A complete Raspberry Pi with 700 MHz ARM processor and half a gig of RAM costs less than that capacitor.
Maybe this is a government project where costs don't matter. Using the graph above we pick off a 400 uF part for a 10 mA 20 ms load (remember, this is before all of the derating that must be done). The leakage will eat about half the battery capacity. And, the capacitor doesn't exist; the biggest such part on the market is 220 uF. You can't buy a bunch of smaller parts and parallel them, since the leakage will go up.
What about a supercapacitor? These are astonishing devices that offer farad-levels of capacity. Alas, the lowest-leakage supercap I can find is from Cap-xx, and they quote 2 uA at 23C, doubling at 70C. That's impractical since even at room temperature it'll eat just about the entire 2.5 uA current budget.
Summing up, in the use case I've described (ten years of system life from a coin cell) it's impractical to get a short Vdd boost from a capacitor across the battery.
6 - Running Fast to Save Power
There's an equation that's constantly bandied about when talking about power consumption of electronic devices. If you're designing battery-operated ultra-low-power devices, it's critical that you, well, ignore it.
Engineers' eyes light up by the V-squared term; they immediately start looking for a way to lower Vdd to get more battery life.
As we'll see there might be some benefit to dropping the power supply voltage. But this equation is irrelevant to ultra-low power systems because it measures power -- watts -- not current. High-performance systems live and die by power; have you seen the cooling towers on desktop CPUs? Battery operated systems are constrained by battery capacity, which is measured in amp-hours; typically the units are milliamp-hours (mAh). Power is not the issue for figuring battery lifetime.
Think in terms of current.
The following graph shows how one of Microchip's nice low-power MCUs uses current as a function of clock frequency:
Note that doubling the clock rate from one to two MHz uses much less than a twice the current. The reason is that the CPU is only one of the powered components. Memory and peripherals suck coulombs, too, and not all of these needs vary with clock frequency. There's a static, constant draw, and one which is a function of frequency. It's not hard to pick points off the graph at 3.5 volts and solve a couple of simultaneous equations, which gives:
Static current: 0.39 mA
Dynamic current: 0.11 mA/MHz
At one or two MHz most of the current is used by static loads. At higher frequencies the constant draw is still significant. It's clear that wise designers will run at the max possible clock rate to get back to sleep as quickly as possible. This is the advice given by all of the MCU vendors.

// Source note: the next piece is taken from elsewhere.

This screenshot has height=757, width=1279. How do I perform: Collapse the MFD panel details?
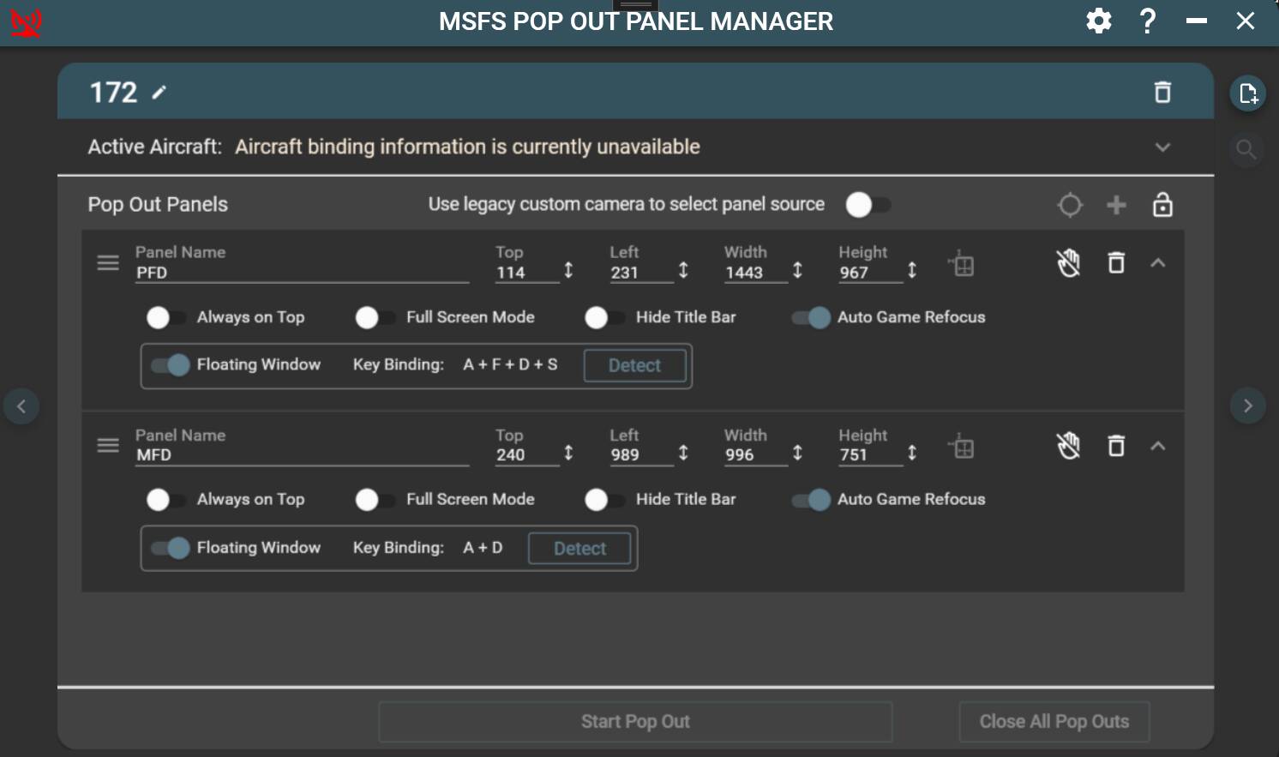pyautogui.click(x=1159, y=446)
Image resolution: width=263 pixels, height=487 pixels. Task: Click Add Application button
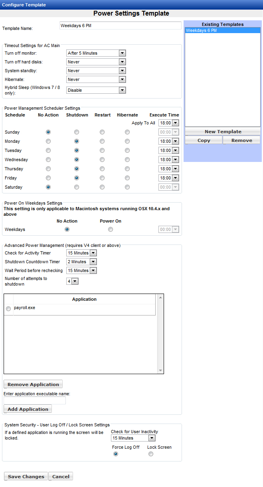click(x=28, y=409)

And it's wrong. Or at least naïve.
Remember how a battery's internal resistance increases as it is depleted? Here's the graph again, which shows the voltage delivered by the battery depending on load:
If one were to follow the advice to run as fast as possible, coming out of a sleep state means the system will be drawing perhaps a lot of current. Over time, the battery's internal resistance will increase to a point where it may have a lot of capacity left, but cannot power a speedy current-hungry MCU. Wake up, and Vdd drops below the minimum allowed, so the processor crashes.

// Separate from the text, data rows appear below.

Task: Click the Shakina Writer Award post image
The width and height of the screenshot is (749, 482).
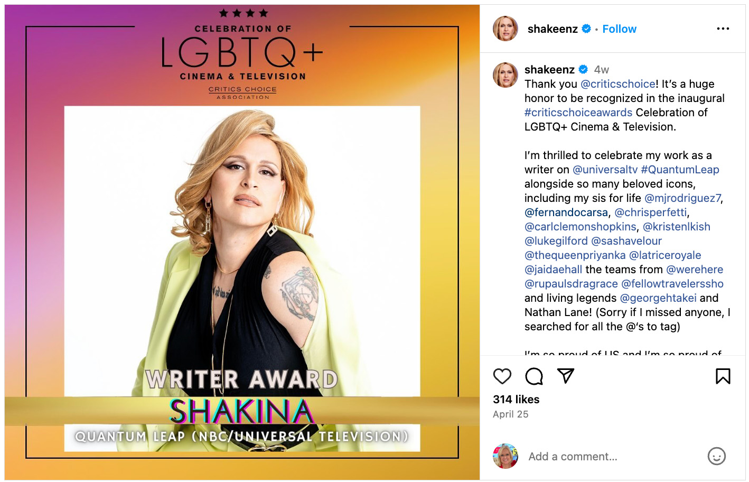Action: (x=242, y=242)
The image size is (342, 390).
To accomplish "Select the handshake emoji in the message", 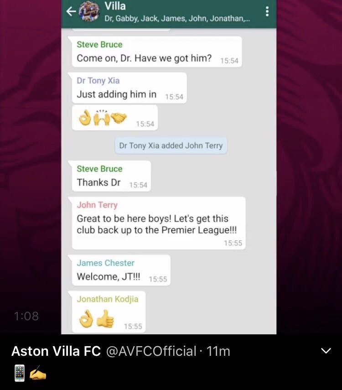I will click(119, 118).
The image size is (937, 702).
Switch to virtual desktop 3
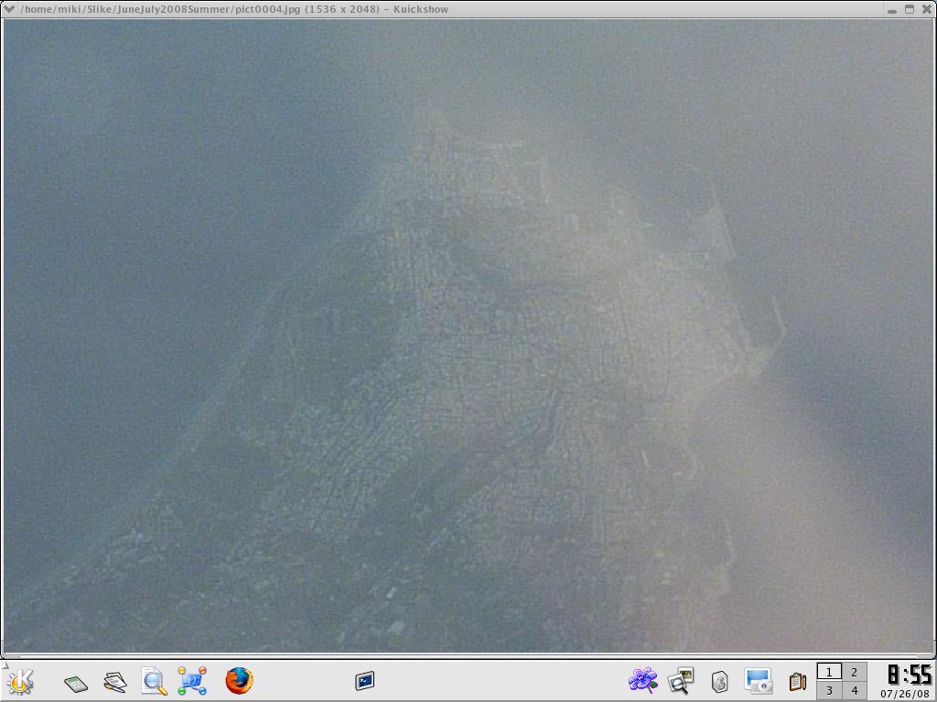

At least one series of MCUs advertised for ultra-low power operation consumes 200 uA/MHz, maxing at 48 MHz. That's about 10 mA just for the MCU. The battery might not be able to sustain a 10 mA load, but at 1 MHz -- 200 uA - it can have plenty of life left.

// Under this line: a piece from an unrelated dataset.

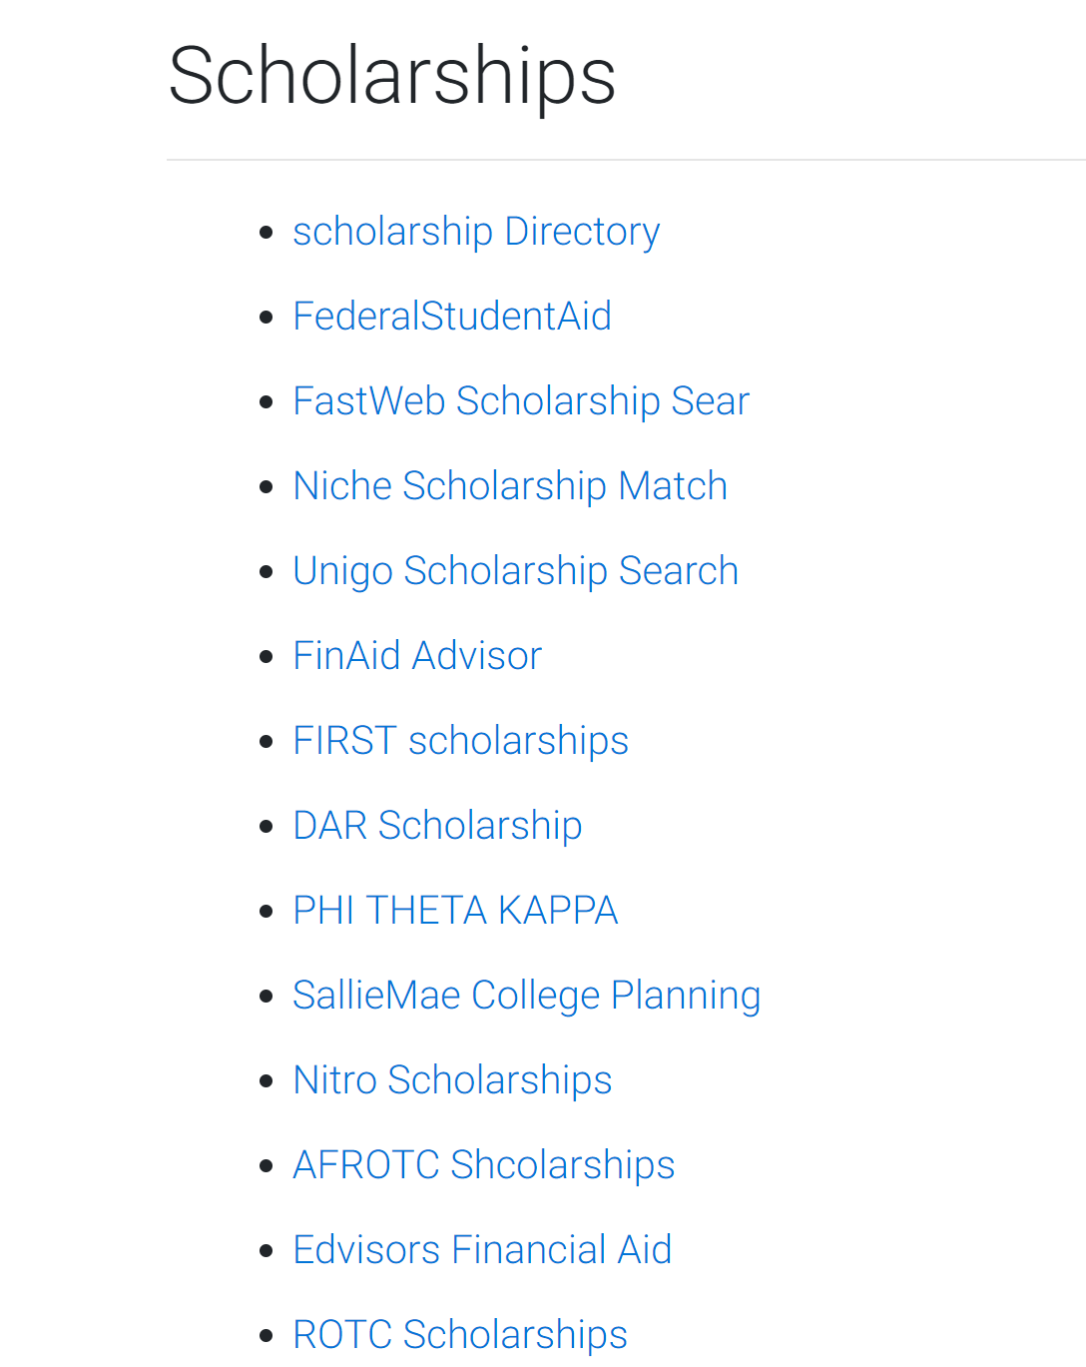The width and height of the screenshot is (1086, 1367).
Task: Go to FinAid Advisor
Action: (x=417, y=656)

The moral is to wake up at a low clock frequency. Ramp it up while watching Vdd, stopping a bit above the MCU's cutoff point. Be sure to factor in the needs of I/O you'll be powering up.
Alternatively one could apply some a priori knowledge (e.g., track consumed mAh and use data such as in the graph above to estimate the operating point) to set the clock frequency.
But if you take the vendors' advice and wake up at full throttle, the useful battery lifetime may fall far short of your design goal.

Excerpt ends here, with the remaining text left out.